Stated task 1: In the rows, from the line containing "Task: Expand the CMDFA02 folder" through the last row, switch "GUI agent" to "desktop agent" and return those lines with nothing else changed.

Source extract:
== == ==

Back to the Black Crack
I played a couple of sets at the Ship in Kansas City...
Welp, I got a bee in me bonnet to go check out the Black Crack Review at the Ship in Kansas City. That’s Kansas City, Missouri, BTW. It’s located down in a formerly industrial section, and it’s just a few blocks South of the Missouri River, which writhes like a snake as it contorts its way through downtowns KC, both of MO and KS. The bluffs that the river has thrown up make the terrain quite interesting and hilly. Maybe not San Francisco hilly, but good and contorted for roads and bridges. There are an abundance of these; I was in a hotel on the other side of the river, but still in MO, and as the crow flew (or rats crawled) it was not far from ‘the gig.’ Driving it seemed a bit convoluted. But nowadays, with Google Maps, we get directions right over top of our playlist. Hallelujah.
The date of the gig was Friday, December 26th, 2025. Doors were advertised as opening at 6:00 PM, and the ‘trouble,’ as Twain once put it, started at 6:30.

== == ==

Input material:
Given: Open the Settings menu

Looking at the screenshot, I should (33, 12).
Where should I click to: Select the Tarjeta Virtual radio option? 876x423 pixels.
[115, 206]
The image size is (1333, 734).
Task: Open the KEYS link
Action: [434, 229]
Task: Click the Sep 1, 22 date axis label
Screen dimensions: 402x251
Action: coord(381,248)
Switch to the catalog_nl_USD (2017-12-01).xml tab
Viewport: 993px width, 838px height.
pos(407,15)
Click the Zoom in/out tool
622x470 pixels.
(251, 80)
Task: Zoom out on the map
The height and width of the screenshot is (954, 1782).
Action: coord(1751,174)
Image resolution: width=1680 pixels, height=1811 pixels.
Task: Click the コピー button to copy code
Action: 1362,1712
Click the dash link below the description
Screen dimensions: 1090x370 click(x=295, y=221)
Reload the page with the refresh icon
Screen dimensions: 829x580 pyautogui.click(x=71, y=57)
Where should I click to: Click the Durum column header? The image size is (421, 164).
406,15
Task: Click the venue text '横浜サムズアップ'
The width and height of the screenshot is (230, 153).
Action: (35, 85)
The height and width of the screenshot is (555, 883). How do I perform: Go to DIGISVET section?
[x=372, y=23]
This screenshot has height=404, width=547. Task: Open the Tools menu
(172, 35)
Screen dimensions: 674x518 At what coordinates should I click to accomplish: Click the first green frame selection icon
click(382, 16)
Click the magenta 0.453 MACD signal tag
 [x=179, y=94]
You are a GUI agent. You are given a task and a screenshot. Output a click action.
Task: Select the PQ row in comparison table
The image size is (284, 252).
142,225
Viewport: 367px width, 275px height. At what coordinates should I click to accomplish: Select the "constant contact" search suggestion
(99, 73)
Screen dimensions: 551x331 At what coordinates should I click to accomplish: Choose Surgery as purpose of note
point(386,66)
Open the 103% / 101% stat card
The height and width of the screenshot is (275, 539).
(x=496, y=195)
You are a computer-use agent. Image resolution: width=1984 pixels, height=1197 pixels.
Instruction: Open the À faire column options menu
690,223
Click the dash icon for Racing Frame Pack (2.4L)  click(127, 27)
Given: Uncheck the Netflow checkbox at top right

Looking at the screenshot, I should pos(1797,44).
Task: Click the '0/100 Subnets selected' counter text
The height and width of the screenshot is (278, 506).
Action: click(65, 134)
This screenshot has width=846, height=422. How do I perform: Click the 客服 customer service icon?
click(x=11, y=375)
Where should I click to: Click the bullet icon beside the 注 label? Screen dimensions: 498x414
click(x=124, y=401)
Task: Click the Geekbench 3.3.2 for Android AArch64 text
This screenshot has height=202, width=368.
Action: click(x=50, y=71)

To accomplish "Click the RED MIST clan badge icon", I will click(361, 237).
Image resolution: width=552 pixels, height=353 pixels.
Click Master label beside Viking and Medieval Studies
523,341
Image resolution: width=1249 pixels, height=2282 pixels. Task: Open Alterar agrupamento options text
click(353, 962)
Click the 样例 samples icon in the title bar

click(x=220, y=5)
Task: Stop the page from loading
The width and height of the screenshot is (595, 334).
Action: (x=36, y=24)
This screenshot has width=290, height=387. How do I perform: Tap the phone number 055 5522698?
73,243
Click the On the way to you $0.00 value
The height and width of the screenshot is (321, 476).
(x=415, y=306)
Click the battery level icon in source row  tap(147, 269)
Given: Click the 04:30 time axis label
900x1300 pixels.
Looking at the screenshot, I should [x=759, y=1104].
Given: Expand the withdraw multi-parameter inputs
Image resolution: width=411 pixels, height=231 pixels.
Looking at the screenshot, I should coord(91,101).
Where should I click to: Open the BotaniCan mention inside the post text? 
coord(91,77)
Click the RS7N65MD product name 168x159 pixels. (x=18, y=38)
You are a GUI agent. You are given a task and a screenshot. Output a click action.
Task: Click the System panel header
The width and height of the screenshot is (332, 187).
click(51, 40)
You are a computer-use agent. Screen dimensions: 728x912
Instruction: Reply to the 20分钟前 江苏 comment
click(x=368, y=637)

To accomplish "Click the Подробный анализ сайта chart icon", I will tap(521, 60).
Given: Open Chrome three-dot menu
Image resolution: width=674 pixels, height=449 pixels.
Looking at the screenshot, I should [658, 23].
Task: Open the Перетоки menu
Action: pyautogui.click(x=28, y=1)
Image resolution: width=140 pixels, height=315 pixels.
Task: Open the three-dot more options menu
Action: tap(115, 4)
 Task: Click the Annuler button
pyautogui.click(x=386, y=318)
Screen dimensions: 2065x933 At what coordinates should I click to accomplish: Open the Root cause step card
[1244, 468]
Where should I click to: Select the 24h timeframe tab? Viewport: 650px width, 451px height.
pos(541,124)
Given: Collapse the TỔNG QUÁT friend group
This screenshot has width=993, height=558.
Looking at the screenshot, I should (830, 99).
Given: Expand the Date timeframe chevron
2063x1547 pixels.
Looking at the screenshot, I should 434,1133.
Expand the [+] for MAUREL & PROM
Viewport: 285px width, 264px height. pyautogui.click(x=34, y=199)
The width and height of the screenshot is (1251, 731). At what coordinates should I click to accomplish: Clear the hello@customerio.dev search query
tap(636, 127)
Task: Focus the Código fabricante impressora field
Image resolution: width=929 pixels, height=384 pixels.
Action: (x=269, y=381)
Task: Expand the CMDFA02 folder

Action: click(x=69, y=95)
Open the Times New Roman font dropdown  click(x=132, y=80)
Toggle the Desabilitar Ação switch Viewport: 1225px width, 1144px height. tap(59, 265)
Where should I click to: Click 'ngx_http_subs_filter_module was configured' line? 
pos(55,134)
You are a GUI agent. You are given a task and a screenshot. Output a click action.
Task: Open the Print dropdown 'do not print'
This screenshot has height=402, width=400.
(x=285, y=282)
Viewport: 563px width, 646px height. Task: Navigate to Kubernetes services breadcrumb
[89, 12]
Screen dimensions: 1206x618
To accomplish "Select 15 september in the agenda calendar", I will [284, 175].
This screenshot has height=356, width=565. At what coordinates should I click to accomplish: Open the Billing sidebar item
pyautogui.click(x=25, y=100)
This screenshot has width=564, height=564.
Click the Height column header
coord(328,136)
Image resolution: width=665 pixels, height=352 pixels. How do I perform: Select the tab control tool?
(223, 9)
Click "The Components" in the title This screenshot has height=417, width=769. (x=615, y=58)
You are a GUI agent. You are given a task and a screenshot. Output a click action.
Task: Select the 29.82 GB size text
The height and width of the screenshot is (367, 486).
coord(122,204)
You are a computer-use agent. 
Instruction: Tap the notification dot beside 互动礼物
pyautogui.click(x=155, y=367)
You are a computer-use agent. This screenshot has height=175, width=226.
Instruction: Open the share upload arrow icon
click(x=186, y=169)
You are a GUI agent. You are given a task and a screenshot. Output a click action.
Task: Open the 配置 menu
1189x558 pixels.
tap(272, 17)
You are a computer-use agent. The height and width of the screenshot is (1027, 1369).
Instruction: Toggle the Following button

== == ==

Stated task 2: Reproduce the stretch of the Black Crack Review write-up from "The date of" through "started at 6:30." word for word.

Response 1:
Task: Expand the CMDFA02 folder

Action: click(x=69, y=95)
Open the Times New Roman font dropdown  click(x=132, y=80)
Toggle the Desabilitar Ação switch Viewport: 1225px width, 1144px height. tap(59, 265)
Where should I click to: Click 'ngx_http_subs_filter_module was configured' line? 
pos(55,134)
You are a desktop agent. You are given a task and a screenshot. Output a click action.
Task: Open the Print dropdown 'do not print'
This screenshot has height=402, width=400.
(x=285, y=282)
Viewport: 563px width, 646px height. Task: Navigate to Kubernetes services breadcrumb
[89, 12]
Screen dimensions: 1206x618
To accomplish "Select 15 september in the agenda calendar", I will [284, 175].
This screenshot has height=356, width=565. At what coordinates should I click to accomplish: Open the Billing sidebar item
pyautogui.click(x=25, y=100)
This screenshot has width=564, height=564.
Click the Height column header
coord(328,136)
Image resolution: width=665 pixels, height=352 pixels. How do I perform: Select the tab control tool?
(223, 9)
Click "The Components" in the title This screenshot has height=417, width=769. (x=615, y=58)
You are a desktop agent. You are given a task and a screenshot. Output a click action.
Task: Select the 29.82 GB size text
The height and width of the screenshot is (367, 486).
coord(122,204)
You are a computer-use agent. 
Instruction: Tap the notification dot beside 互动礼物
pyautogui.click(x=155, y=367)
You are a computer-use agent. This screenshot has height=175, width=226.
Instruction: Open the share upload arrow icon
click(x=186, y=169)
You are a desktop agent. You are given a task and a screenshot. Output a click action.
Task: Open the 配置 menu
1189x558 pixels.
tap(272, 17)
You are a computer-use agent. The height and width of the screenshot is (1027, 1369).
Instruction: Toggle the Following button

Response 2:
The date of the gig was Friday, December 26th, 2025. Doors were advertised as opening at 6:00 PM, and the ‘trouble,’ as Twain once put it, started at 6:30.